Coupled with that, there will be a Parliamentary Training Centre for Members of Provincial Legislatures and Parliament, he pointed out, to ensure that they adhere to outcomes-based plans and to tap into the central data repository of the sector to improve the nature and character of their work.
But in his opinion, Salsa’s main resolve is to ensure that the strategic framework of the sector is aligned to the National Development Plan and other regional and global treaties and agreements that the sector is party to.
According to him, its challenges remain that of ensuring that it continues to provide strategic management and technical support to the Speakers’ Forum to “ensure that there is more uniformity in how legislatures do their work”.
All these initiatives point to the fact that “we are as Salsa continuously developing a tool kit to build an effective and efficient legislative sector”, he concluded.
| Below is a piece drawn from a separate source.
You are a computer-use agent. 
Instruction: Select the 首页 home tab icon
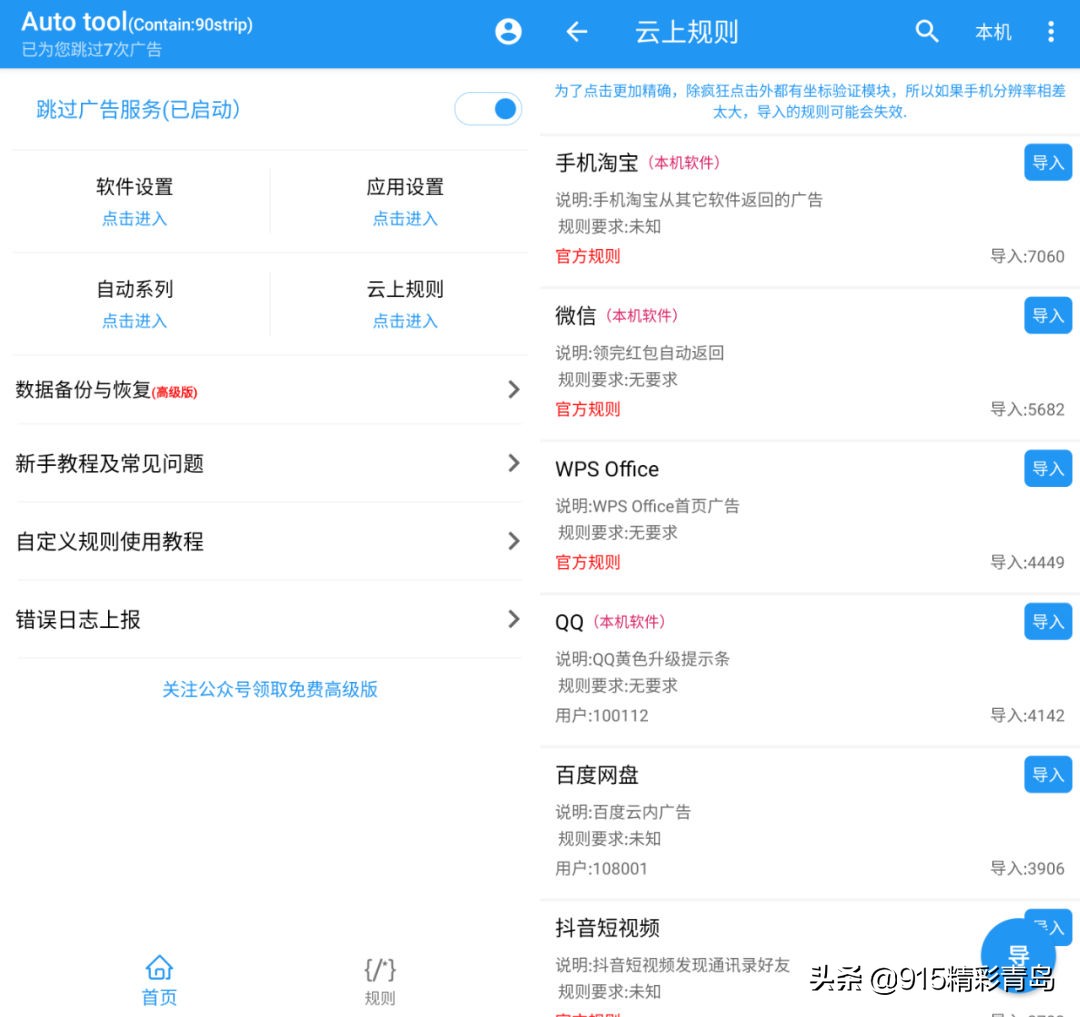(x=159, y=967)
Speaking on “The Role of Parliament in a Robust Political Environment”, Prof Tinyiko Maluleke, stressed that whenever we speak of a new South Africa, we speak of a miracle. And often when we do so we refer to the fact that our democracy came peacefully. But for him “the true miracle is the first democratic Parliament. Where did its Members of Parliament come from? They came from our country’s jails, from villages with no training whatsoever, but they carved out our first democratic transition. That is the miracle we often pass over too quickly.”
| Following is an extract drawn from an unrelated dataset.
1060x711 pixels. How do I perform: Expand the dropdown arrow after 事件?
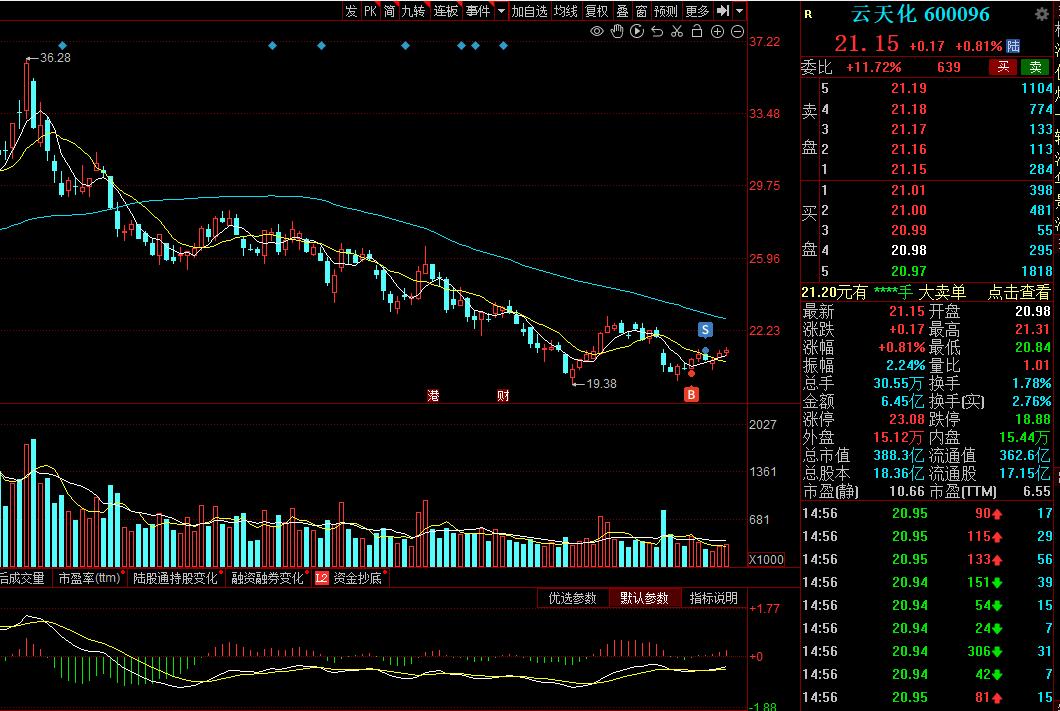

He also stated that we as South Africans often speak about the Triple Challenge of unemployment, poverty, and inequality, but there is now a fourth challenge of corruption. “it is as real as poverty and inequality and should be dealt with it as such.”
But at the heart of the challenges that our country is faced with is education, he maintained. “We have an education system that is under-performing, that mismatches what our country requires. Until we address that, our transformation dreams may not be realised.”
Interestingly, he pointed out, the judiciary has become a substitute for our Parliament, “it has stepped in when things fall apart. That is not ordinarily wrong, but when it has to oversee Parliament and tell it what it has done wrong, that worries us”.
“For it to gain its credibility, Parliament must be a site upon which the hopes and dreams of the Rainbow Nation are manufactured. A site where human dignity is elevated, a place that affords South African a privilege to walk tall and not to go to bed hungry in a country of plenty.”
A lot can be learnt from Mandela, he proposed. Unlike many other people, Mandela stated in his last speech in Parliament that while he was the head of the state, it was a profound privilege for him to be accountable to Parliament. How do we help the executive to recognise that accountability to Parliament as a privilege than a disgrace?
He further stated that the role of Parliament in robust political environment is to ensure that it is both the mirror and the window to our political, economic and moral challenges. “Parliament ought to be a mirror unto us as a nation because people invested hope and trust to parliamentarians for a better life.”
But for it being a mirror only is not enough, it should also be a “window that would allow us to see beyond the four walls of where we are. As such, Parliament should concern itself with repealing past laws, but it should also be concerned about passing laws aimed at addressing our future”.
Most of all, our Parliament should be a reservoir of moral courage, he opined. “Currently, a courage is missing in Parliament to insist on doing the right thing. There is a lack of courage to speak truth to power; to the executive.”